[Data items]:
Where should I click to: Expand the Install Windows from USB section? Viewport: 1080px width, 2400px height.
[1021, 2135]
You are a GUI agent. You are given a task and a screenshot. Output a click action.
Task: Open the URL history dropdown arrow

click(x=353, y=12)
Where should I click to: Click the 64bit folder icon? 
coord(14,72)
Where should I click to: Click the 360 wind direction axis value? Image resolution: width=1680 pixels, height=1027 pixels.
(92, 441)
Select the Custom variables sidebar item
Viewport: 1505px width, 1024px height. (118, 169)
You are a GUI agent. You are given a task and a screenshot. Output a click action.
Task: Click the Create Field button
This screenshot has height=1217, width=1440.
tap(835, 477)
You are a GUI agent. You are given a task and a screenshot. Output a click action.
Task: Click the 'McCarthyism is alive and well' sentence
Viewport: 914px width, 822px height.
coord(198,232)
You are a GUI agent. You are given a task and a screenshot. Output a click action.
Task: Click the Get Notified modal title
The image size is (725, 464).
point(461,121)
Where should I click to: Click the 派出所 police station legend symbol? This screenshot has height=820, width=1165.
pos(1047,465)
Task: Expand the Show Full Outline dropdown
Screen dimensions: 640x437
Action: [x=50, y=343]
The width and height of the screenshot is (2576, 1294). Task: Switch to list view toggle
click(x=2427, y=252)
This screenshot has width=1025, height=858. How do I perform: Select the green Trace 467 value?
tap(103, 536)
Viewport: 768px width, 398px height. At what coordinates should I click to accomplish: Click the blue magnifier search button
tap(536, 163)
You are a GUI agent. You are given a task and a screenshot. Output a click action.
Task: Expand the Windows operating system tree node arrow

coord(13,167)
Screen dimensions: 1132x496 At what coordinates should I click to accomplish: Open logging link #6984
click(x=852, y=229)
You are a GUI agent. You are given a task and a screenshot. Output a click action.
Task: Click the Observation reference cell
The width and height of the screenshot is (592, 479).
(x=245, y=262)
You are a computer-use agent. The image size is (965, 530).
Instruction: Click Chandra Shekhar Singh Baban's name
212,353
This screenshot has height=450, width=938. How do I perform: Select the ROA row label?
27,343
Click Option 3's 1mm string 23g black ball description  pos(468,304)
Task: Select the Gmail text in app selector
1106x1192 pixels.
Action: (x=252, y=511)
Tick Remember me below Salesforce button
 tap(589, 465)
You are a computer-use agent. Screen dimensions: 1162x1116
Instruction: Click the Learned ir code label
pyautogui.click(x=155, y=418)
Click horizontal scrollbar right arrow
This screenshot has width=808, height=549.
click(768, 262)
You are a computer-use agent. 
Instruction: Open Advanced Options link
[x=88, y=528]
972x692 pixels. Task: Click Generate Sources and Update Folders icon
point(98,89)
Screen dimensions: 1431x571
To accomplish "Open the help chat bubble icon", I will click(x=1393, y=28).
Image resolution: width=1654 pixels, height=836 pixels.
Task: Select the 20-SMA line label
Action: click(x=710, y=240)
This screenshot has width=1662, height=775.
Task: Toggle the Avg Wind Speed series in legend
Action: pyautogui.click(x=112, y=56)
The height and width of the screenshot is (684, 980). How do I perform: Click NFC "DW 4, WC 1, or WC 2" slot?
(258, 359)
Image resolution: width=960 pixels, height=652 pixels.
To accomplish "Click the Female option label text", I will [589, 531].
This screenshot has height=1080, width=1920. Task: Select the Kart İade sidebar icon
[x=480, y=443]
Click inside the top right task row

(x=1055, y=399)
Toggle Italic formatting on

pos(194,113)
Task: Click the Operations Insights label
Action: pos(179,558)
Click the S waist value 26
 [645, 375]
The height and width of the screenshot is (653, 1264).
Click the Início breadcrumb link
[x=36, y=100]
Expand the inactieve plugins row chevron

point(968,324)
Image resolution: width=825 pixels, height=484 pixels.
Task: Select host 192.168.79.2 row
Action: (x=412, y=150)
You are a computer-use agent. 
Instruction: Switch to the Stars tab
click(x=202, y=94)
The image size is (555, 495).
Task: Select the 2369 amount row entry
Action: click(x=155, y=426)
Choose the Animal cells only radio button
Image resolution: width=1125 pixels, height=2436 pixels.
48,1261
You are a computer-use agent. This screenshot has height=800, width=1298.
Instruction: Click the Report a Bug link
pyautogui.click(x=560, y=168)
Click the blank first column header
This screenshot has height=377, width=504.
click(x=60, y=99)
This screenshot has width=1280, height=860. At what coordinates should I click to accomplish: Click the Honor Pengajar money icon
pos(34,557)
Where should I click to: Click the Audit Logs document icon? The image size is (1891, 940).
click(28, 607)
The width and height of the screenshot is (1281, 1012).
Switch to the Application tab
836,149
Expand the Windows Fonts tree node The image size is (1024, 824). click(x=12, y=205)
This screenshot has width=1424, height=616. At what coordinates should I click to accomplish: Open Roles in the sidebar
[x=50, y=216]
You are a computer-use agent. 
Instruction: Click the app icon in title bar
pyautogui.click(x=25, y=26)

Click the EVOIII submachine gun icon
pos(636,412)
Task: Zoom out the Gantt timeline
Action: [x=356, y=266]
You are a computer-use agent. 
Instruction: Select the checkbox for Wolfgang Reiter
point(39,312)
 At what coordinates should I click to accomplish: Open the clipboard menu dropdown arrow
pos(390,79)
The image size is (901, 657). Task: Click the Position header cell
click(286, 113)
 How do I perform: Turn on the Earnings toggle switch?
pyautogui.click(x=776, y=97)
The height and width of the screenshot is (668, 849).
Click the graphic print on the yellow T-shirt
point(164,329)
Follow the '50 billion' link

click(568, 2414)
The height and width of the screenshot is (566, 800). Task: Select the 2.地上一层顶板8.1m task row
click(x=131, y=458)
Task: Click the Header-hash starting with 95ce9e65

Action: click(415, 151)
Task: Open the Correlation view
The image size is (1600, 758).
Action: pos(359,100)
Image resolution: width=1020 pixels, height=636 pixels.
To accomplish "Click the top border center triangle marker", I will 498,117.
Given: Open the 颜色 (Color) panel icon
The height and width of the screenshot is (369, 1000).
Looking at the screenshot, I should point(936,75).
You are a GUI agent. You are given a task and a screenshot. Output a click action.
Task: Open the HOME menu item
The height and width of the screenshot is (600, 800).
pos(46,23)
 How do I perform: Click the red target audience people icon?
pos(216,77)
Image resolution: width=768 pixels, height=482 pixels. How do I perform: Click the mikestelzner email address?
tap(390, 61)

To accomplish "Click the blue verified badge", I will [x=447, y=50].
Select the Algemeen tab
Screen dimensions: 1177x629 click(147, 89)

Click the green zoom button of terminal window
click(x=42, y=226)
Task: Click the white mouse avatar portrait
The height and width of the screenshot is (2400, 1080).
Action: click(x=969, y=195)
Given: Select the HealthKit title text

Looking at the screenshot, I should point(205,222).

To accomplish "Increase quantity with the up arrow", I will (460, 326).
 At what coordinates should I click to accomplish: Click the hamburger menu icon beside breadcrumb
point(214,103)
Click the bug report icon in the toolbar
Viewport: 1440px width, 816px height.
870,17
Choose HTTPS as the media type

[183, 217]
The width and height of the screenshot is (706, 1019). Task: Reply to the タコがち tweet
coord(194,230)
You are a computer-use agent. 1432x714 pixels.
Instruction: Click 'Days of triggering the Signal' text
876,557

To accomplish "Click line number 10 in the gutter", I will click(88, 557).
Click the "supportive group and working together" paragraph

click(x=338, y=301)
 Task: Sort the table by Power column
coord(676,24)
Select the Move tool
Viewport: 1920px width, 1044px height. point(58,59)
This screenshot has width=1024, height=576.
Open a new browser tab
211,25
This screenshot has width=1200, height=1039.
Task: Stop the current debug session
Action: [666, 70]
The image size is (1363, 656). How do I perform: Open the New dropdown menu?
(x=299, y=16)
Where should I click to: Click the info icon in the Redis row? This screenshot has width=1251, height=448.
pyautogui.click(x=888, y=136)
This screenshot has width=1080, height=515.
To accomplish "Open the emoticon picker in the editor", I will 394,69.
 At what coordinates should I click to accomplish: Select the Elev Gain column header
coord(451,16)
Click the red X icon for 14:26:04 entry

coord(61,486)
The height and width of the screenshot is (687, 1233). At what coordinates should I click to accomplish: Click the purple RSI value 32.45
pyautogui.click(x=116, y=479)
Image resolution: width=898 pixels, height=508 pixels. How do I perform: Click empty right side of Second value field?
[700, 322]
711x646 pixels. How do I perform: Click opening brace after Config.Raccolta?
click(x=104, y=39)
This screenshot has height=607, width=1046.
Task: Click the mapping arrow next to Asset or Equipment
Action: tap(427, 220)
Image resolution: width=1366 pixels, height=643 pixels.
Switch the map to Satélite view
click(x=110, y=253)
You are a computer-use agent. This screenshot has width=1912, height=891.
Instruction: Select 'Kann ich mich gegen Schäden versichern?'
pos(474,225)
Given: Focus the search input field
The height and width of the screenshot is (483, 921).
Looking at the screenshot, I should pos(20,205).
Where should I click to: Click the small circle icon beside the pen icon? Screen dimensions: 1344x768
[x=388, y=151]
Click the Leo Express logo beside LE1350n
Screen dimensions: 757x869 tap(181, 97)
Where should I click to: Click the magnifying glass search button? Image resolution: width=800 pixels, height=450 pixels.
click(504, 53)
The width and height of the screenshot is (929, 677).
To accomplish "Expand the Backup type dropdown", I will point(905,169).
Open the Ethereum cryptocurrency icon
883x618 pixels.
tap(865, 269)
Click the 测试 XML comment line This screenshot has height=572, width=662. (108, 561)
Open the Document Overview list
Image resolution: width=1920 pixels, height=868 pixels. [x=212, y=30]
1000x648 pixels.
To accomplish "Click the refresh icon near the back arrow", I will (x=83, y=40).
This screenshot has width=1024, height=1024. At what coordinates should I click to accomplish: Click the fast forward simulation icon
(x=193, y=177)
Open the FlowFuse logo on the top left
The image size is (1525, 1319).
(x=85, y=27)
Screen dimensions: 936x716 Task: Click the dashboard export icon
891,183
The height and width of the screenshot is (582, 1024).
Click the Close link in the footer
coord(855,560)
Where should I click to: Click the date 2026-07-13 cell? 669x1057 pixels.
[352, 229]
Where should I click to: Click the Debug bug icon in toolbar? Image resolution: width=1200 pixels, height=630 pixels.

[About this exercise]: What is needed is an exact copy of the lines above, from the one containing "Select the Move tool" through the one containing "Image resolution: width=1366", with nothing added.

[Result of the task]:
Select the Move tool
Viewport: 1920px width, 1044px height. point(58,59)
This screenshot has width=1024, height=576.
Open a new browser tab
211,25
This screenshot has width=1200, height=1039.
Task: Stop the current debug session
Action: [666, 70]
The image size is (1363, 656). How do I perform: Open the New dropdown menu?
(x=299, y=16)
Where should I click to: Click the info icon in the Redis row? This screenshot has width=1251, height=448.
pyautogui.click(x=888, y=136)
This screenshot has width=1080, height=515.
To accomplish "Open the emoticon picker in the editor", I will 394,69.
 At what coordinates should I click to accomplish: Select the Elev Gain column header
coord(451,16)
Click the red X icon for 14:26:04 entry

coord(61,486)
The height and width of the screenshot is (687, 1233). At what coordinates should I click to accomplish: Click the purple RSI value 32.45
pyautogui.click(x=116, y=479)
Image resolution: width=898 pixels, height=508 pixels. How do I perform: Click empty right side of Second value field?
[700, 322]
711x646 pixels. How do I perform: Click opening brace after Config.Raccolta?
click(x=104, y=39)
This screenshot has height=607, width=1046.
Task: Click the mapping arrow next to Asset or Equipment
Action: tap(427, 220)
Image resolution: width=1366 pixels, height=643 pixels.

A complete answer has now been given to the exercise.